So the main question is to know whether there is a break before a LM. 
And here that’s quite simple, there are only a few shared behaviours: 
indeed there is a break-before on an element if:
- the break-before property is set on the element itself or the first of 
  its children:
  fo:block, fo:block-container, fo:list-block
- it is set on the element itself or any of its children:
  fo:table-row, fo:list-item
- it is set on the first of its children:
  fo:table-caption, fo:table-cell, fo:list-item-body, 
  fo:list-item-label, fo:wrapper
- special:
  - fo:table: on itself or first table-body
  - fo:table-body: on the first fo:table-row child if any; otherwise on 
    any of fo:table-cell children making the first row
- not applicable:
  fo:table-column, fo:table-header/footer, fo:float, fo:footnote-body

So there would just be a couple of methods to write, for each behaviour. 
We could (for the moment) define a dedicated class with static methods, 
which would be called by each LM (some methods are imaginary, but you 
get the idea):

    public class KeepsAndBreaksHandler {

        public static boolean breakBeforeSelfOrFirstChild(LM lm) {
            return lm.getProperty(break-before).isForced() ||
                    lm.getFirstChild().getProperty(break-before).isForced();
        }

        public static boolean breakBeforeSelfOrAnyChild(LM lm) {
            ...
        }

        public static boolean breakBeforeFirstChild(LM lm) {
            ...
        }
        ...
    }

The method mustKeepWithPrevious would become:
- for BlockLM:
    return KeepsAndBreaksHandler.breakBeforeSelfOrFirstChild(this)
- for TableCellLM:
    return KeepsAndBreaksHandler.breakBeforeFirstChild(this)
etc.

The static method wouldn’t even need to be made synchronized, as the 
class is stateless.
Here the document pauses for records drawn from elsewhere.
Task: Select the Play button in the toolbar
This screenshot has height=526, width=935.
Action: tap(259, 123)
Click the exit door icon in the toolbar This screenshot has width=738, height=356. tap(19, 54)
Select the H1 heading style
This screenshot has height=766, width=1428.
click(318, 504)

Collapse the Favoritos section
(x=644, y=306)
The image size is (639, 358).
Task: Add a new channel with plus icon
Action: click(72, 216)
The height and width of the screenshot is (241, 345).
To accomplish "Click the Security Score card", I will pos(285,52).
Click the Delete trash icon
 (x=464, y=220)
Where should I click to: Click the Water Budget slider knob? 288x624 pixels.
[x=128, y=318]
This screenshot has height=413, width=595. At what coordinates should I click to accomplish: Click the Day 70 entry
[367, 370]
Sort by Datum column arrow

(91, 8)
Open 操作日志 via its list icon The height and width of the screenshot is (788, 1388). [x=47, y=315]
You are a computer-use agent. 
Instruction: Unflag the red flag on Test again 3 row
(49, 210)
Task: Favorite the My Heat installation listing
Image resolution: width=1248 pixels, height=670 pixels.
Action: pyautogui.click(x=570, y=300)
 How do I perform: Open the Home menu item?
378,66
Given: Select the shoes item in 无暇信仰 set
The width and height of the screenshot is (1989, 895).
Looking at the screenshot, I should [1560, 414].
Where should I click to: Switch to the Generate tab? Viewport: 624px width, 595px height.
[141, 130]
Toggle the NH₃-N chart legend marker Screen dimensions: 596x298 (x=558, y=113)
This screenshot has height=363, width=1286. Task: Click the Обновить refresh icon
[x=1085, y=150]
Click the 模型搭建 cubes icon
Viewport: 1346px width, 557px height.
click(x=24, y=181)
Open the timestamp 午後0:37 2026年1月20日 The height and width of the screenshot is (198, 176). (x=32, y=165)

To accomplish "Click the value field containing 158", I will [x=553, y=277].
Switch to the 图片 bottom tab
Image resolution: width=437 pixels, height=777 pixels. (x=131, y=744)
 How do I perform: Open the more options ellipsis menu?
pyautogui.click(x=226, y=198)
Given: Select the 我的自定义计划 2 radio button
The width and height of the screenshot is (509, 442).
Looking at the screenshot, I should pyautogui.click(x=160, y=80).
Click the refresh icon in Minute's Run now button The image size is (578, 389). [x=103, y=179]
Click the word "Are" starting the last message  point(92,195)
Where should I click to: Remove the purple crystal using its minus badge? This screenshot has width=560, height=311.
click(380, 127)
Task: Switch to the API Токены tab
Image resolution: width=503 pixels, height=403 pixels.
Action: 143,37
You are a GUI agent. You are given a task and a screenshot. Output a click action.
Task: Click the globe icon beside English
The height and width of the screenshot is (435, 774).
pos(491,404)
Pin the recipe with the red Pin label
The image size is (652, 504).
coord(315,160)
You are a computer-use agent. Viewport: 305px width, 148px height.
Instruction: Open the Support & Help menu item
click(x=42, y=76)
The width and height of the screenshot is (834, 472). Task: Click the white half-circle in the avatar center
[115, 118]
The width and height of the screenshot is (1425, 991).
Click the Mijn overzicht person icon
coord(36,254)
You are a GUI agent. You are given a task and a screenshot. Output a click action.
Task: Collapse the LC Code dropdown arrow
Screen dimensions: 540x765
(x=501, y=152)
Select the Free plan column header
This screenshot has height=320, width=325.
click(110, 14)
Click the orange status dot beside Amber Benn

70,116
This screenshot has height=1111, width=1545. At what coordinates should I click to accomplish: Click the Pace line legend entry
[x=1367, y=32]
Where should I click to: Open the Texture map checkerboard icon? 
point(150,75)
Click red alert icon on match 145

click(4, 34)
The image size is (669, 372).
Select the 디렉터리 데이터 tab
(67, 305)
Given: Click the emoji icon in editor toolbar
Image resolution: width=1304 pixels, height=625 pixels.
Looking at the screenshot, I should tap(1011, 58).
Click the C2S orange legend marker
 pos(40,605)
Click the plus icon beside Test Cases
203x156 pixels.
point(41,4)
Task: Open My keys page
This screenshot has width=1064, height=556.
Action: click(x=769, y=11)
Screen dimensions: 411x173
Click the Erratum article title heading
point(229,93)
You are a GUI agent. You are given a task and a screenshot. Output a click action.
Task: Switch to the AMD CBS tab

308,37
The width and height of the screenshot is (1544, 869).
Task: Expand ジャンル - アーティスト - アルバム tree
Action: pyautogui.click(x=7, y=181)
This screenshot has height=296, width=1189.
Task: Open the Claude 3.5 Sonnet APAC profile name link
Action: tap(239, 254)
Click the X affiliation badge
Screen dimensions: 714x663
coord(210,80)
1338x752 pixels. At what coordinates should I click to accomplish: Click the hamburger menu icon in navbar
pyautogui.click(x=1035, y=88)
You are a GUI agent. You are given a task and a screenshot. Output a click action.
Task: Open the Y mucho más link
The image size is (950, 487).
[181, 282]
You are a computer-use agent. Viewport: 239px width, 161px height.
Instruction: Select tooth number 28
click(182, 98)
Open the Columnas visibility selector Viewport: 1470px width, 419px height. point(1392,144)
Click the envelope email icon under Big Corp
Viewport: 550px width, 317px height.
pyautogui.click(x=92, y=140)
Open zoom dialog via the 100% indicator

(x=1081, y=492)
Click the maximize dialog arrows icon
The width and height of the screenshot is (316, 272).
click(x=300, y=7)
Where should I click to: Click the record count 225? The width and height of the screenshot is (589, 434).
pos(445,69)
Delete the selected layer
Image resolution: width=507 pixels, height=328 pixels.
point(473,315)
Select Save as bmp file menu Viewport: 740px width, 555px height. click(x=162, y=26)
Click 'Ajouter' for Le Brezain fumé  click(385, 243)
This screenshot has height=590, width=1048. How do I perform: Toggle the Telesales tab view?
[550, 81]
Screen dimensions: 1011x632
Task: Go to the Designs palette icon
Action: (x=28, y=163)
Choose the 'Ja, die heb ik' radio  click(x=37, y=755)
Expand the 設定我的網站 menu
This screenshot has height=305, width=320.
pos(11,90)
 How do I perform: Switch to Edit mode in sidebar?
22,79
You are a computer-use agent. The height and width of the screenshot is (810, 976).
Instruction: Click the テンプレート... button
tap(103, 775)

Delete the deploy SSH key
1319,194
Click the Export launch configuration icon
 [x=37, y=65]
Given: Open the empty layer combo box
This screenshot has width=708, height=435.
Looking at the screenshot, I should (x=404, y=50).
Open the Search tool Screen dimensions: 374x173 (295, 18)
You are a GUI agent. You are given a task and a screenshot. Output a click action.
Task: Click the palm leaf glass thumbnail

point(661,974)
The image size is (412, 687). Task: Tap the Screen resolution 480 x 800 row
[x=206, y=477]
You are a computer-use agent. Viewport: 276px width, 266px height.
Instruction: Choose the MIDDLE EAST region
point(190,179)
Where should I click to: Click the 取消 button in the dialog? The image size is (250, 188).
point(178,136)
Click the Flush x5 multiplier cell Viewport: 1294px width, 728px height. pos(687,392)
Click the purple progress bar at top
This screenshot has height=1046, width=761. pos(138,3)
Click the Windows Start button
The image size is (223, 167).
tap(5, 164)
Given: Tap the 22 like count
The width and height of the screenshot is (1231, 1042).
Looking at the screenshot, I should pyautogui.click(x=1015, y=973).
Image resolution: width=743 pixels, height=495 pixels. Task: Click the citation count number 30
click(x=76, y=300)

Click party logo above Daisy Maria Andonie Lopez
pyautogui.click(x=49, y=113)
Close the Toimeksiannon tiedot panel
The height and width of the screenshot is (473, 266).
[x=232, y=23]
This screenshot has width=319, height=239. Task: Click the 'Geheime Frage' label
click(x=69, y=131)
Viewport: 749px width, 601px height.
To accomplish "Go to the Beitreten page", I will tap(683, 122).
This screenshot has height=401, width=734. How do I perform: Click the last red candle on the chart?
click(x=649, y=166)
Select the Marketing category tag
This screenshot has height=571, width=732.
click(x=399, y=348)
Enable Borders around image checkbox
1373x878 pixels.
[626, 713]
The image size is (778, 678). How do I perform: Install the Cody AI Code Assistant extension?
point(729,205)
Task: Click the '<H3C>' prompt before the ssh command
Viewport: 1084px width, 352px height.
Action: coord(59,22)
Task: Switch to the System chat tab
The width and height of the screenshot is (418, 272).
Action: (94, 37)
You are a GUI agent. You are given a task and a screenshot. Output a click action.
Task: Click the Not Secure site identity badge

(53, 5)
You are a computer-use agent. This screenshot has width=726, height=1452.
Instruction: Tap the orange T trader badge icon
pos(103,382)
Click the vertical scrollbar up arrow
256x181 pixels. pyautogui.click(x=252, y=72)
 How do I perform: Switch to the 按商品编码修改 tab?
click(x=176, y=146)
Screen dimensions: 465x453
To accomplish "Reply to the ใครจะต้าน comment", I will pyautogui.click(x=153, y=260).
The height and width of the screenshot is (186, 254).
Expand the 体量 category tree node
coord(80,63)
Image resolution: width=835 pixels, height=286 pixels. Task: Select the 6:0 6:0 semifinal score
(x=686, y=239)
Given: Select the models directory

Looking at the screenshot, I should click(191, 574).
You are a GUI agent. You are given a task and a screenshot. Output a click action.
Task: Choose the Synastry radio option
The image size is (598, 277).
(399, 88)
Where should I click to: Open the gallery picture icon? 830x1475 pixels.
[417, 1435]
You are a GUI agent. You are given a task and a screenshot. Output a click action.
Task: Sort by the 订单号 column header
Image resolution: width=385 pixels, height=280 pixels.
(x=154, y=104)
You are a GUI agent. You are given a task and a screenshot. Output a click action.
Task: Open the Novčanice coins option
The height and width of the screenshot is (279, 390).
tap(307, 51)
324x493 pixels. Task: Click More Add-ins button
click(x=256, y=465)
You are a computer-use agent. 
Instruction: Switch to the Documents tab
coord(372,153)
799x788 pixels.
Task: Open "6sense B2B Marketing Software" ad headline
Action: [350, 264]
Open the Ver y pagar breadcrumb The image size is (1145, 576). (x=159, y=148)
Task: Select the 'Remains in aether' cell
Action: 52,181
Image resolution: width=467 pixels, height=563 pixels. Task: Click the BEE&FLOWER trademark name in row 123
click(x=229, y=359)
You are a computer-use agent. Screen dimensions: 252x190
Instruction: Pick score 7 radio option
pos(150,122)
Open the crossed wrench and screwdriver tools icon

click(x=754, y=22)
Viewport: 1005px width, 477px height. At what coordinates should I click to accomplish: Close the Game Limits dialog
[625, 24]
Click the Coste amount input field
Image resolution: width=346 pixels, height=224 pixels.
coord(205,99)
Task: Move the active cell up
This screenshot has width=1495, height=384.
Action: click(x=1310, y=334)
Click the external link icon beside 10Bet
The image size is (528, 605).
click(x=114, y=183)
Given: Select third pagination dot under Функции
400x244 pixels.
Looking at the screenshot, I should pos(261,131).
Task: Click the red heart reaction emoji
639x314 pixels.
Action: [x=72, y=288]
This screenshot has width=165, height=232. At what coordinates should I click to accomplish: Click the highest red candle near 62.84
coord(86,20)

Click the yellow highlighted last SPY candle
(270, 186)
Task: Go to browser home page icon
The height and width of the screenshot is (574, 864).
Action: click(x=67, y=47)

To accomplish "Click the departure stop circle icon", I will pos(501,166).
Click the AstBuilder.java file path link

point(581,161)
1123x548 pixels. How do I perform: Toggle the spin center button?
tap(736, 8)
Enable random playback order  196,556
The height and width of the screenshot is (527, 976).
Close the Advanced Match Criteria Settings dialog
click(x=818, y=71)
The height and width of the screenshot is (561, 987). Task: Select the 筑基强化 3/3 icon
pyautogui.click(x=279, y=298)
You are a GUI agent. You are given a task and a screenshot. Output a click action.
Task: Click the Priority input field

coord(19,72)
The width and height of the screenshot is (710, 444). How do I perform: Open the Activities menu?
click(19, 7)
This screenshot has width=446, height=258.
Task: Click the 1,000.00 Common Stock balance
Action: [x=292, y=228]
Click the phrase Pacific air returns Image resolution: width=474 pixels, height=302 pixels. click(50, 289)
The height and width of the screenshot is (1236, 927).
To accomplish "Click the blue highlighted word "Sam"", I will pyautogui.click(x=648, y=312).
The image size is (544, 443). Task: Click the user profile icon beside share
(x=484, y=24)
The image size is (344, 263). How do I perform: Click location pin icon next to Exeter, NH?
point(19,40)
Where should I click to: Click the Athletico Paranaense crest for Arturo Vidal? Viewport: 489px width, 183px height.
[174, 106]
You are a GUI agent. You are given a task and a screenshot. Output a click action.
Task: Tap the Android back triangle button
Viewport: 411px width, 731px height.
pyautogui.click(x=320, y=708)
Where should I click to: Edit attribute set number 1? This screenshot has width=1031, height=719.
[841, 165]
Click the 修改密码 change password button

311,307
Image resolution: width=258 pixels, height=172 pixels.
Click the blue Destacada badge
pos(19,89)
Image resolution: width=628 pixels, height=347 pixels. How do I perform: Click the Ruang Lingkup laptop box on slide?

Later on we could replace this class with 
a Singleton object that would be passed to the LMs at their creation, 
and we would have some kind of “KeepsAndBreaksHandlerFactory”. But for 
now a simple class with static methods would be sufficient.

We could also put in this class the code for producing the penalties 
elements:
    KnuthElement getElementForBreakBetween(LM firstLM, LM secondLM) {
        if (firstLM.hasBreakAfter() || secondLM().hasBreakBefore()) {
            return new KnuthPenalty(...);
        } else if (firstLM.mustKeepWithNext() || secondLM.mustKeepWithPrevious()) {
            return new KnuthForbiddenBreak()
        }
    }
or something like that.

The benefit would be that the whole handling of breaks can be found in 
just one place, instead of being spread among all the LMs. This is 
easier to correct bugs; this is easier to implement new features (column 
vs page break, integer keeps...); this simplifies the 
getNextKnuthElements methods of the LMs. And so on...


WDYT?
Vincent

Re: Improving Keeps and Breaks

Posted by Andreas L Delmelle <a_...@pandora.be>.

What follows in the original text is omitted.